Screenshot grounding data
###
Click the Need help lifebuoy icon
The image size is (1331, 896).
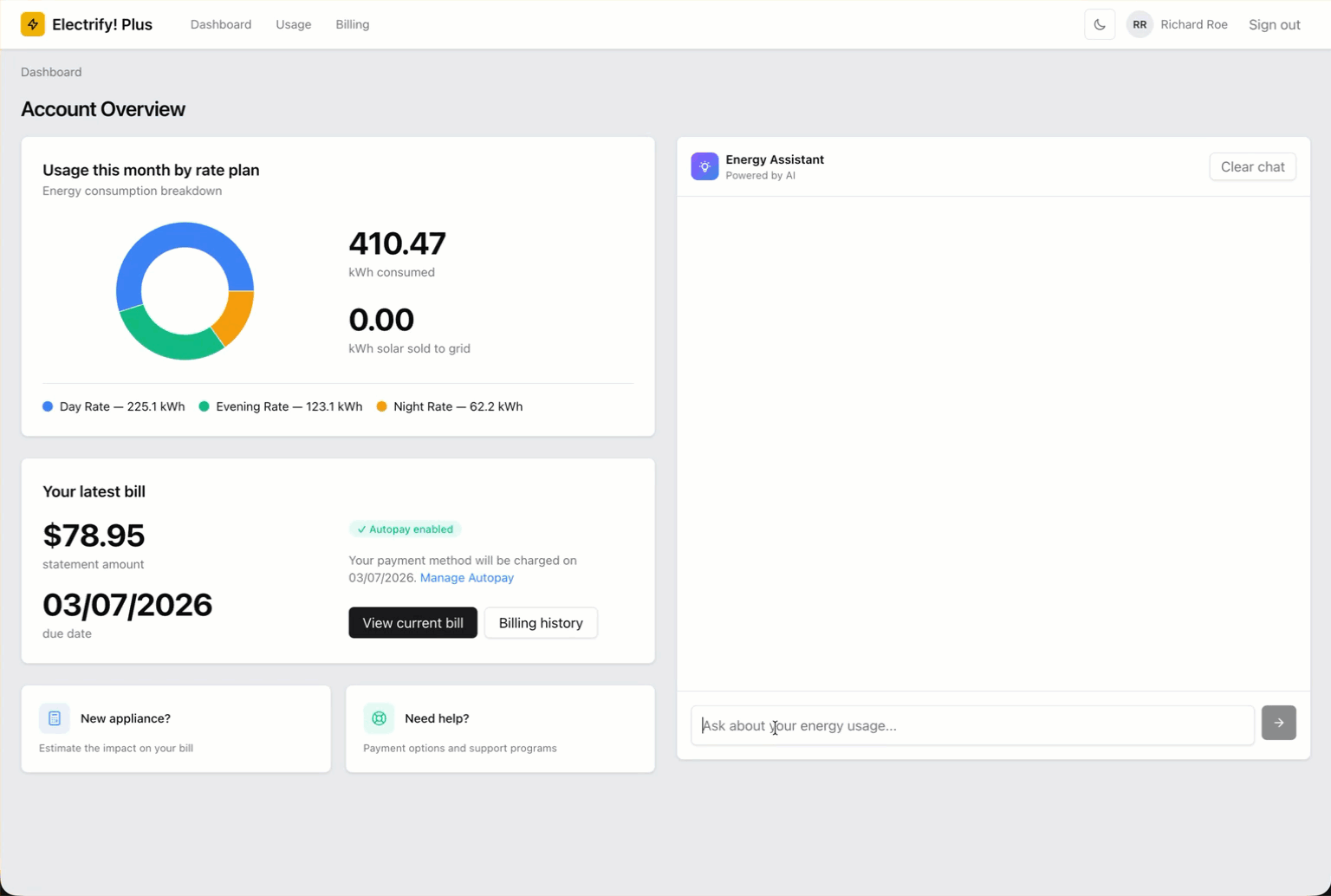379,718
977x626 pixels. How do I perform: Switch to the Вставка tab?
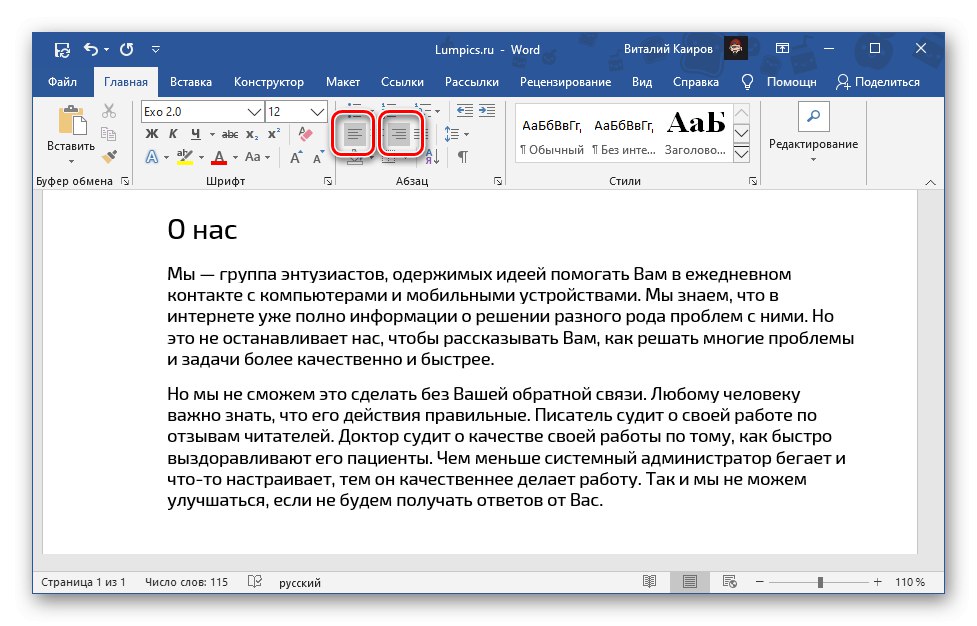point(190,82)
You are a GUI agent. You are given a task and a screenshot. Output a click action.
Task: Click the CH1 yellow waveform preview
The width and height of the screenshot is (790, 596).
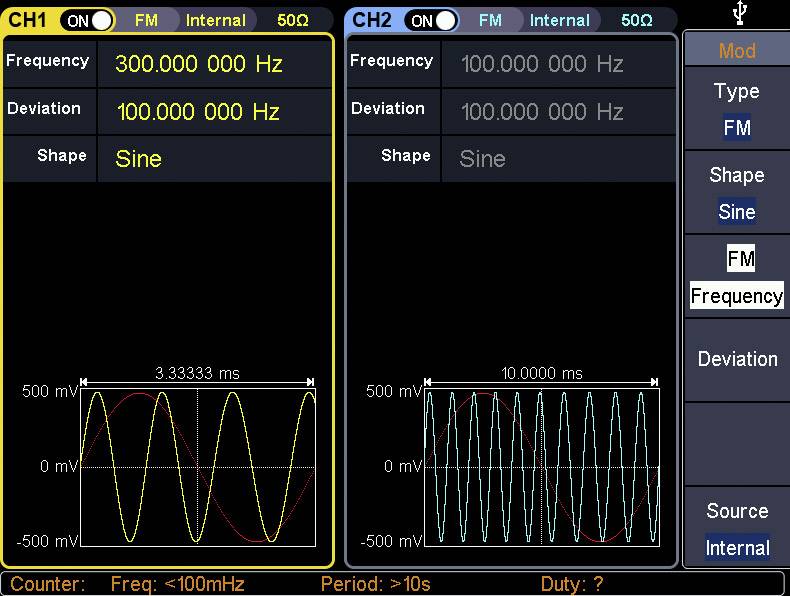(197, 466)
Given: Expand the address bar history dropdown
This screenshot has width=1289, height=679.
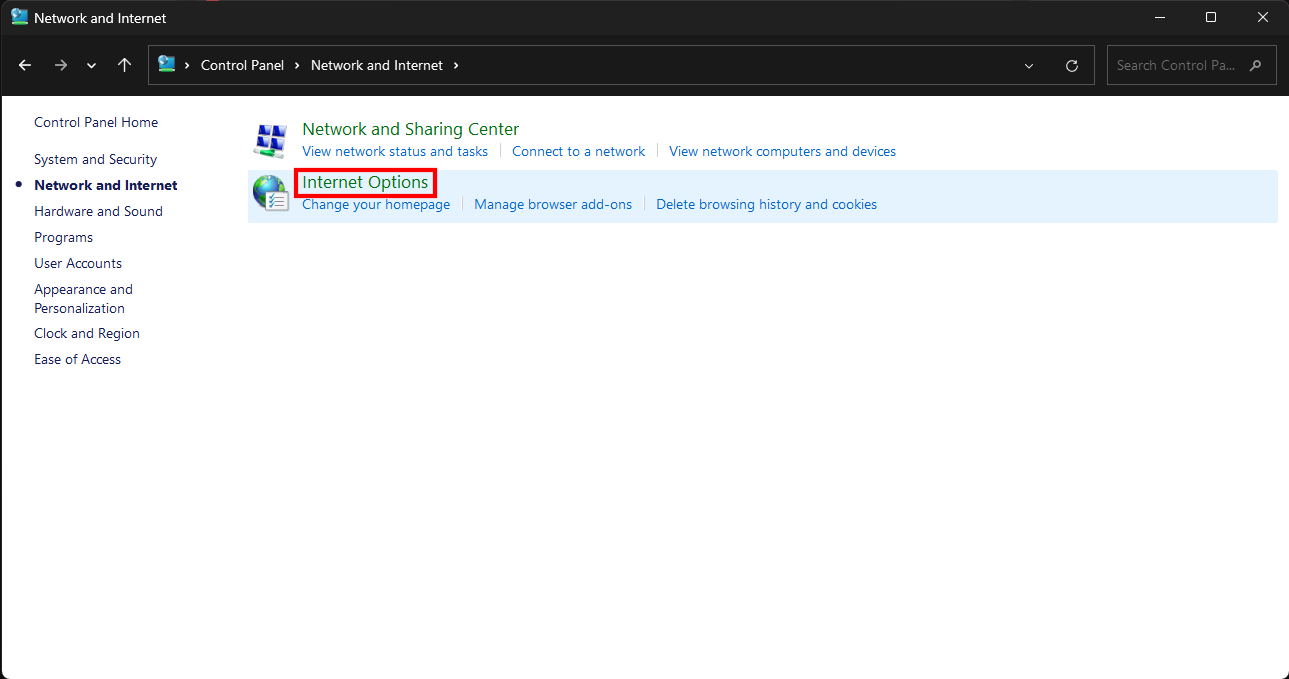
###
__What the exercise asks__:
Print the records again exactly, without the pictures.

__Response for this exercise__:
Click the Need help lifebuoy icon
The image size is (1331, 896).
379,718
977x626 pixels. How do I perform: Switch to the Вставка tab?
point(190,82)
You are a GUI agent. You are given a task and a screenshot. Output a click action.
Task: Click the CH1 yellow waveform preview
The width and height of the screenshot is (790, 596).
(197, 466)
Given: Expand the address bar history dropdown
This screenshot has width=1289, height=679.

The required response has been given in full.